Description of the task =
Starting at the first of the lines and ending at the one containing "Action: coord(422,41)", write those lines out again with "RSS feed icon" switched to "bookmark icon" and nothing else altered.

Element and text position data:
§
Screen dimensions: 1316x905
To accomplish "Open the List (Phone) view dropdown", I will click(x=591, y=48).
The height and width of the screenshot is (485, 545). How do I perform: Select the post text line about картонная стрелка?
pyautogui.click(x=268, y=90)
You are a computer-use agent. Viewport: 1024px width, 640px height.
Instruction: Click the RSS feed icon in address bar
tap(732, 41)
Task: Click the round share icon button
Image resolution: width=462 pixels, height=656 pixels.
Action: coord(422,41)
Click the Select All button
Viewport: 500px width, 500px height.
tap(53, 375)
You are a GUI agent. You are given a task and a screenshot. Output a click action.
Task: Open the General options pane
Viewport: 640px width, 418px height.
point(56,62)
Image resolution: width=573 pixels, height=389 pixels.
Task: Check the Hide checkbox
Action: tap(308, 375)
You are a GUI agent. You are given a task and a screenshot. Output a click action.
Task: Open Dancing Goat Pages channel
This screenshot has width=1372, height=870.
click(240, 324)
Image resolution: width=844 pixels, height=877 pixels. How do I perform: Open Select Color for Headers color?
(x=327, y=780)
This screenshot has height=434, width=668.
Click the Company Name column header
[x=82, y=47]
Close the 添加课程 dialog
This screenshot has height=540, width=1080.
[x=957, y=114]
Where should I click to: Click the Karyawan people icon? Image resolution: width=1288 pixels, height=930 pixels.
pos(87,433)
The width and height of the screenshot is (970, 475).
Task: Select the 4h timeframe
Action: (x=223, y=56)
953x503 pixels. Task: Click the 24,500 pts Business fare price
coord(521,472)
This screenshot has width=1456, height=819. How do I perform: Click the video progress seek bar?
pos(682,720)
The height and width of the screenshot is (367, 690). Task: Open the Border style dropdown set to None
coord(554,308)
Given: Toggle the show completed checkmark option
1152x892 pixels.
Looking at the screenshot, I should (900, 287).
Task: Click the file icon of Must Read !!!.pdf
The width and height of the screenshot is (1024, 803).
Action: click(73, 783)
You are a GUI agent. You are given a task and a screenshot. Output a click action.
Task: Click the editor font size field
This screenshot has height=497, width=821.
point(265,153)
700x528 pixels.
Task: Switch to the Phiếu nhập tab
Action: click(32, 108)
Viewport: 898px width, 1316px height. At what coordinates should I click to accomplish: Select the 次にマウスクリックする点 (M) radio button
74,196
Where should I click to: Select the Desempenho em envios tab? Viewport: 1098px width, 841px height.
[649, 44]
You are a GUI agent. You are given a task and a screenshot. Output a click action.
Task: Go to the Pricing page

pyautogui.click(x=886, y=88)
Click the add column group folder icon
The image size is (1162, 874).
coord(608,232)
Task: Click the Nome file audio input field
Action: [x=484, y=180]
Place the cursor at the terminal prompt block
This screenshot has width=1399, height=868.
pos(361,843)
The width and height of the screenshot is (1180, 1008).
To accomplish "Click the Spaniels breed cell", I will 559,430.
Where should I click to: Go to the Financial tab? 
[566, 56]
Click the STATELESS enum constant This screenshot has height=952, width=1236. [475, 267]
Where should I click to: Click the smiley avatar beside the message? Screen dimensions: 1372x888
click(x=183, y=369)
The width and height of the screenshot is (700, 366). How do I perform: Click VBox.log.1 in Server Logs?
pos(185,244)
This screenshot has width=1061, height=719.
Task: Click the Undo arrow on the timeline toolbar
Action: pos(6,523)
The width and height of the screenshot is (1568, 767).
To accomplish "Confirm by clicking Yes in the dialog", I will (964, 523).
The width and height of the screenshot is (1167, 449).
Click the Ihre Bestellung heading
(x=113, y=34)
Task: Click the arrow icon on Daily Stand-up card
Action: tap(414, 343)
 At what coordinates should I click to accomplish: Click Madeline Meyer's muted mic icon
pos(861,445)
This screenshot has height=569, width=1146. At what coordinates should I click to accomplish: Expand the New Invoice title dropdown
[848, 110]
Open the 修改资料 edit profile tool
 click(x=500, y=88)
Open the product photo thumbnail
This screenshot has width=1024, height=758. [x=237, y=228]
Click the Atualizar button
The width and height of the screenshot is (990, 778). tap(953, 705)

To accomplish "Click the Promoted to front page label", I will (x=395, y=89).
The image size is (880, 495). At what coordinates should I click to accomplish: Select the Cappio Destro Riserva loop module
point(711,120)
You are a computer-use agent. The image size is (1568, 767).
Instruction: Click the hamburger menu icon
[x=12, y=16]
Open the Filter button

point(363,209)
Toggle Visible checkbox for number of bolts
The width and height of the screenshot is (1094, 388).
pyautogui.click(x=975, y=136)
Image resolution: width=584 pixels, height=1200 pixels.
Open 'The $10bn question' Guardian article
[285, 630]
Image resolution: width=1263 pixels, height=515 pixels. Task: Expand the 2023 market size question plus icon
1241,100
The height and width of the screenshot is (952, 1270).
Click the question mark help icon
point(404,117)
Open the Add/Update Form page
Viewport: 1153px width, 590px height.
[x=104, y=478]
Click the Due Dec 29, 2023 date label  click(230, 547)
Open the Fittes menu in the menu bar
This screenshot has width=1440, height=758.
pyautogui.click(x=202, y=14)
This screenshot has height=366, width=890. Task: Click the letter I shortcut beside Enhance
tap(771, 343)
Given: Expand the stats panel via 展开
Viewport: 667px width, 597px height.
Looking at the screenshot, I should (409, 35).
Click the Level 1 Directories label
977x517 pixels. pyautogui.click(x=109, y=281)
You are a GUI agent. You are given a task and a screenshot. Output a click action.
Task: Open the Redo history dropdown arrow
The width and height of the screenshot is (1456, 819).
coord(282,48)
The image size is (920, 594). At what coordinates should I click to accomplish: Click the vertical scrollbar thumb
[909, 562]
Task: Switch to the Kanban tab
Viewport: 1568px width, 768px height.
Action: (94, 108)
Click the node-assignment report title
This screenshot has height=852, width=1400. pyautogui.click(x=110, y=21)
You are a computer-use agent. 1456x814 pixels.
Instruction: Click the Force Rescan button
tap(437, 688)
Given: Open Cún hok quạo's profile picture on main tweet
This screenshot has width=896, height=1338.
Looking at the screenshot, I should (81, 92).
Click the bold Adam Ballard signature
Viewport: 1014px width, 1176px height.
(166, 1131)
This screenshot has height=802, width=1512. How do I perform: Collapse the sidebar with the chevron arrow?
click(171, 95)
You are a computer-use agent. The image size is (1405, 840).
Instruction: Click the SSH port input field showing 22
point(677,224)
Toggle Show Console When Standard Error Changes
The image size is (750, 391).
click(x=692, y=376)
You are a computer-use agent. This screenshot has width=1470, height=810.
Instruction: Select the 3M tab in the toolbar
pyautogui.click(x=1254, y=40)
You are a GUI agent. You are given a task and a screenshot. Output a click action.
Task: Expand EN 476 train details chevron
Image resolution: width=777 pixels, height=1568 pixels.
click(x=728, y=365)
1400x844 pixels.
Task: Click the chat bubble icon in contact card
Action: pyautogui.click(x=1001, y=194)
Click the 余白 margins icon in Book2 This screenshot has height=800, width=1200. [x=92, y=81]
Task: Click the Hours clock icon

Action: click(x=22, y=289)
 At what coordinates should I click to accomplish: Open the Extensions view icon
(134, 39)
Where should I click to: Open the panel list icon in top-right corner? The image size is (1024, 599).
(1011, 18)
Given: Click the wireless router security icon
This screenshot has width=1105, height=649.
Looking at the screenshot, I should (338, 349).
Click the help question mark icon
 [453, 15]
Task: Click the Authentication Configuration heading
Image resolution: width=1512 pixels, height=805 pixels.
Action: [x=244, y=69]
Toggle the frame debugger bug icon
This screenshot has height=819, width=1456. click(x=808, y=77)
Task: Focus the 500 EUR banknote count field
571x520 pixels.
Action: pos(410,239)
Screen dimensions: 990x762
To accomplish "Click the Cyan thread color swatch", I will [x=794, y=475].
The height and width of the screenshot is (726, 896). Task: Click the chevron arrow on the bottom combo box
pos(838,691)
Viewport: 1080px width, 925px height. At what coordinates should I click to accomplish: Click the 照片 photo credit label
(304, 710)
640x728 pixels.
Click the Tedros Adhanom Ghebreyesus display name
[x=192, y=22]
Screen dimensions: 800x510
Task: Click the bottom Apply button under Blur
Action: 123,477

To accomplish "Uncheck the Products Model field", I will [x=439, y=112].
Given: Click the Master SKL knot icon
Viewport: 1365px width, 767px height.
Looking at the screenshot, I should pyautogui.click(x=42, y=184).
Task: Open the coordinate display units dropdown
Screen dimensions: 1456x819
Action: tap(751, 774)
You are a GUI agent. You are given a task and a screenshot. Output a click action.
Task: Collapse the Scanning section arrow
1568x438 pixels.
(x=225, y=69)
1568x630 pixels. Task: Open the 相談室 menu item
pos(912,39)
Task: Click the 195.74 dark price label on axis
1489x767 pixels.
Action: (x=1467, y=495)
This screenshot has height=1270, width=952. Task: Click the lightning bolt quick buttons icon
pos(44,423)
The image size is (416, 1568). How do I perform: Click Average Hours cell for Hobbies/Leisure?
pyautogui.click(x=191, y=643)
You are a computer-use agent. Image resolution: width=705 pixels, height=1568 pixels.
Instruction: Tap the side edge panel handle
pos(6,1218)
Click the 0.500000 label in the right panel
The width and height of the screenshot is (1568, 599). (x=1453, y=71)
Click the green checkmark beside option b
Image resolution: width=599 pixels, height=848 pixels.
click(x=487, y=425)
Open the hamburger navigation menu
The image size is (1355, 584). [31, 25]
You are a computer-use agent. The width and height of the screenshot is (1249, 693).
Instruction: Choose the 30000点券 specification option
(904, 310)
§
Output for this task =
Screen dimensions: 1316x905
To accomplish "Open the List (Phone) view dropdown", I will click(x=591, y=48).
The height and width of the screenshot is (485, 545). How do I perform: Select the post text line about картонная стрелка?
pyautogui.click(x=268, y=90)
You are a computer-use agent. Viewport: 1024px width, 640px height.
Instruction: Click the bookmark icon in address bar
tap(732, 41)
Task: Click the round share icon button
Image resolution: width=462 pixels, height=656 pixels.
Action: coord(422,41)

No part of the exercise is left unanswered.